Recentemente, tive a oportunidade de entrevistar Chris e, entre outras coisas, ele fez questão de dizer que o setlist da atual turnê seria incrível. A partir daqui, nem o mais incauto dos fãs estaria preparado para o que a banda havia planejado. Resgatando a clássica “Under My Flag” (“The Reaper”, 1993) e emendando a destruidora “Valhalla” (“Rheingold”, 2003), o grupo trouxe uma sequência totalmente dedicada à sua fase áurea dos anos 90. Com Chris anunciando que a próxima música seria tocada pela primeira vez no Brasil, seguiram com a poderosa “Keeper of the Holy Grail” (“Knights of the Cross”, 1998), que, se já era pesada na versão original, ao vivo soou absolutamente descomunal, estremecendo a estrutura do Carioca Club e fazendo a alegria dos fãs de longa data.

Na sequência veio uma das músicas mais conhecidas da banda, “The Dark of the Sun” (“Tunes of War”, 1996), com direito a vários “olé olé olé, Digger, Digger!!!” após sua execução primorosa. Na sequência, Chris anunciou que a próxima era uma de suas favoritas, e assim veio a excepcional “The Curse of Jacques” (“Knights of the Cross”, 1998), outro clássico absoluto da discografia. Era nítida a alegria do vocalista em cantá-la ao vivo. Afirmando o tempo todo durante o show seu compromisso com o Heavy Metal, e retornando ao “The Reaper” (1993), executaram “Shadow of a Moonless Night”. Em seguida, Chris anunciou que a música seguinte era sobre um famoso nobre e sua espada; com isso, tocaram “The Round Table” (“Tunes of War”, 1996), imediatamente seguida por outro clássico com o mesmo tema. Bastou Chris gritar “Excalibur!!!” para que a faixa-título do disco de 1999 fosse despejada sobre o público, que abriu rodas de mosh — e aqui não foi diferente, já que esta é uma das faixas mais brutais da banda, com sua levada Speed Metal intensa.

Dando um pequeno respiro ao público, a banda executou a mais rock n’ roll “The Devil’s Serenade” (“Bone Collector”, 2025), mas logo voltou a detonar tudo com outra faixa muito desejada pelos fãs: a furiosa “Back to the Roots” (“Symphony of Death”, EP, 1994), levando os presentes à loucura. Com o guitarrista Tobias dedilhando os acordes acústicos iniciais, ficou dada a deixa para outro pilar da história do grupo: a eterna “Rebellion (The Clans Are Marching)” (“Tunes of War”, 1996). O público cantou seu início como foi concebido, trazendo a sensação de um exército pronto para a batalha. A execução foi avassaladora, acompanhada de uma resposta igualmente intensa — assim terminou a primeira parte do set.
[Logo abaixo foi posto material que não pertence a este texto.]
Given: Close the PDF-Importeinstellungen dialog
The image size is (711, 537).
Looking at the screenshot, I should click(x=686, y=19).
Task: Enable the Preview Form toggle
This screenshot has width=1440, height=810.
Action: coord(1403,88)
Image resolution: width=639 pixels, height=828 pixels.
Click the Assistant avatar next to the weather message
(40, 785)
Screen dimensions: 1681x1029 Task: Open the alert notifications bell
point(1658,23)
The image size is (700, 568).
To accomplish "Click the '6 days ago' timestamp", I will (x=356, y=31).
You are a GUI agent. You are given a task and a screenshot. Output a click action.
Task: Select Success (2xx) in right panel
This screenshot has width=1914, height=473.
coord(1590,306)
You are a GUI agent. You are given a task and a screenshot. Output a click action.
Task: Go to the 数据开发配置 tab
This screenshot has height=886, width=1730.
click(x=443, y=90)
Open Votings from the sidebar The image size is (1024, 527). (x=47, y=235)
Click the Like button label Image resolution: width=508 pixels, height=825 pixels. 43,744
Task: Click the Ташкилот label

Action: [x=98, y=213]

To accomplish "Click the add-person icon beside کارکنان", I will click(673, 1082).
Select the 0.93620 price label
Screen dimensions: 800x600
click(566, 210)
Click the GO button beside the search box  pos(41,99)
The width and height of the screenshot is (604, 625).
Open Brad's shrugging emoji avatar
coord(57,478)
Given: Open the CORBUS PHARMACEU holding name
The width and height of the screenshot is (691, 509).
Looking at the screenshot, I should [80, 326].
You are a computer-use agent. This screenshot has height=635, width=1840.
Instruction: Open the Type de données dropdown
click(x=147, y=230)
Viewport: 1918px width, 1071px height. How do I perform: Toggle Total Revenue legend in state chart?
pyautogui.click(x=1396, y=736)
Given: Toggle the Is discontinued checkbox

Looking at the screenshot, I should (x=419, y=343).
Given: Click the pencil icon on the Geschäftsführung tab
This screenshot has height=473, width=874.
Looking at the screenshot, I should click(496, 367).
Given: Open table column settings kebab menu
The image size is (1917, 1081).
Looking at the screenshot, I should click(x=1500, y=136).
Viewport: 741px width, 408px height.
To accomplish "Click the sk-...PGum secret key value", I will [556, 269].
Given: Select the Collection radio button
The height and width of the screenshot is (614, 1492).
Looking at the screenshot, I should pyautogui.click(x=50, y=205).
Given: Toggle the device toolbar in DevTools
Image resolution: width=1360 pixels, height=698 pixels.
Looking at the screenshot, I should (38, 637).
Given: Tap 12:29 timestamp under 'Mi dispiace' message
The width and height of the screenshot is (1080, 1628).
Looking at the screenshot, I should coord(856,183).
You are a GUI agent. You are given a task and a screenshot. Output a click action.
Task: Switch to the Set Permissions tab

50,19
Se até aqui a banda já havia devastado tudo, o bis conseguiu ser ainda mais destruidor. Voltando ao palco, Tobias puxou em sua guitarra a violentíssima “Scotland United” (“Tunes of War”, 1996), incendiando novamente o Carioca Club. Em seguida veio outro clássico, “Circle of Witches” (“Heart of Darkness”, 1995), sendo este um sonho realizado para quem vos escreve — lágrimas rolaram, e todo o peso dos anos 90 foi exaltado naquele momento. Para fechar o show, dois momentos dos anos 80: “Witch Hunter”, do álbum homônimo de 1985, e a música que é sinônimo da banda, “Heavy Metal Breakdown”, faixa-título do debut de 1984, concluindo 95 minutos tão enérgicos e especiais quanto seu início.

Com tantas vindas ao Brasil, o show de hoje foi histórico, para dizer o mínimo. Com um setlist fenomenal e uma formação atual afiadíssima, o Grave Digger vive um de seus melhores momentos e, com 45 anos de bagagem em sua história impecável, é inacreditável que ainda entreguem um espetáculo tão potente e memorável. Seu líder continua com sua voz característica impecável, e a devoção da banda ao estilo é simplesmente digna de aplausos — assim foi durante toda a apresentação, com o público ovacionando cada música. Vida longa ao Grave Digger!